Glad I found this thread. I am looking for a dj and pump track type bike. I am 6'1". Recently I rented a bike at Ray's and I think they put me on a 15" frame I kept racking my knee on the stem so that kinda sucked. I am looking for something that will fit me better. Wish I could find one of thos Atomlab trailkings.


----------



## daschlag (Oct 6, 2011)

I'm 6'6" 200 and ride a 2009 p.2. I don't think I'd want to go much bigger because it's soooo fun, but another inch on the top tube would be nice. The longest top tube I could find was the Yeti DJ at about 24.5 I believe. My p.2 is about 23.5. 

Don't sweat it too much. Just get something that will work, and get out and ride it. You can always swap frame or bars/stem/etc later when you have a better idea of what will work for you.

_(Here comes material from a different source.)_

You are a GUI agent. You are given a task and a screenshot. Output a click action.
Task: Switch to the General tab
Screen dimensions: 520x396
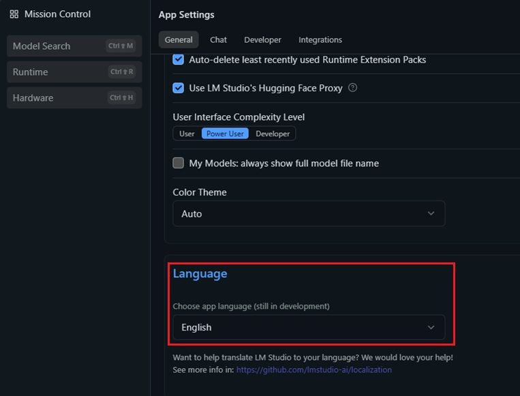(179, 40)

A setback seat post made a huge difference for me to be able to sit and pedal once in a while.


----------



## ronnyg801 (Oct 4, 2008)

I know Matt Berringer is easily 6'3" if he is not 6' 4/5" and he rides a 20" with a 21" TT, Last time I talked to him about it. He doesn't run crazy high or big bars, or stem for that matter. If he can ride a 20 like he does you can ride a 26...


----------



## daschlag (Oct 6, 2011)

Hrmm...


----------



## wisbike (May 16, 2008)

Transition Bikes

trail or park long...23.5ish tt, steel frame, perfect size frame. I'm 6'3" and it's the perfect size. Get riser bars or something.


----------



## GTscoob (Apr 27, 2009)

6'9" rider checking in here. I'm about to finish up a DJ/slalom build on my old 20" Chameleon frame. With long legs a 20" seattube measures out about the same as a shorter seattube on a shorter rider. 

I think it'll fit well with 3" bars on a 100mm fork. I've got 5" bars on it right now and coasting around in the driveway, they feel way too tall.


----------



## daschlag (Oct 6, 2011)

GTscoob said:


> 6'9" rider checking in here. I'm about to finish up a DJ/slalom build on my old 20" Chameleon frame. With long legs a 20" seattube measures out about the same as a shorter seattube on a shorter rider.
> 
> I think it'll fit well with 3" bars on a 100mm fork. I've got 5" bars on it right now and coasting around in the driveway, they feel way too tall.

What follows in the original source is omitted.